Electric railroad on the Peninsula south of San Francisco, ca 1900 (Calisphere)

4) "The number is just too big." The same California reader as in the second point, above, on the distinct challenge of understanding large multi-year costs:

People think of a $68 billion (or whatever something *10E09) as a lot of money. That's because the vast majority of people in this country get along one way less than $100K a year (more like <$50K) [JF note: median US household income is a little above $50,000] and just can't conceive of anything that can or should cost that much.

They also see that as money spent right now, not over 20+ years. Doesn't matter whether it's current dollars or inflated - the number is just too big.

I understand, because I worked for 40 years in various forms of land use and environmental and transportation planning, that the $68 B inflated number over 20 years is real but phony at the same time: real because you can explain how you got it using standard financial analysis, and because Federal financial planning requirements now insist that such a number be provided; but phony because it is based on a ton of assumptions that will have to change as time goes on.

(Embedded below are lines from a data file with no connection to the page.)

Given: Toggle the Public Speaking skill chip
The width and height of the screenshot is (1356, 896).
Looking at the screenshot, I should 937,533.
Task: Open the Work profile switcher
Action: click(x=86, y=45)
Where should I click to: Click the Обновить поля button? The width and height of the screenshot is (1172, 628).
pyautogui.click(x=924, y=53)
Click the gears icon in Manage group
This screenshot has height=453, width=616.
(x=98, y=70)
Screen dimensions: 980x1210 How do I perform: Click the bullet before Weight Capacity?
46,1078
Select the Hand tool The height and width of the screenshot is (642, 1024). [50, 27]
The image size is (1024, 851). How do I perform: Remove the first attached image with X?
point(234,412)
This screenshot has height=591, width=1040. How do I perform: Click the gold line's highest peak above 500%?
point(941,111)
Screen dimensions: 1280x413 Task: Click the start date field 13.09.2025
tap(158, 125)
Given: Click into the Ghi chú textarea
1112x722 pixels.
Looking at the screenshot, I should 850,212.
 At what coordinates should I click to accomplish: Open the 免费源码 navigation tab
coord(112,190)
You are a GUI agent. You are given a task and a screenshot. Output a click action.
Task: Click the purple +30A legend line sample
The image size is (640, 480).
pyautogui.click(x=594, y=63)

We have the same problem with regional traffic and emission projections over 20 years. The number could go up or down (though most of the time it goes up), so you have a regular update process to adjust things. Also, the general public, if they think about it at all, see the $68 B as what they will have to pay in taxes for this thing - with some justification considering how transportation in general has played out over the years, though they don't see it that way for things like roads that they use every day.

By rail to Muir Woods, 99 years ago (Calisphere). As will be obvious, I consider the University of California digital archive known as Calisphere to be a treasure trove and a major public asset.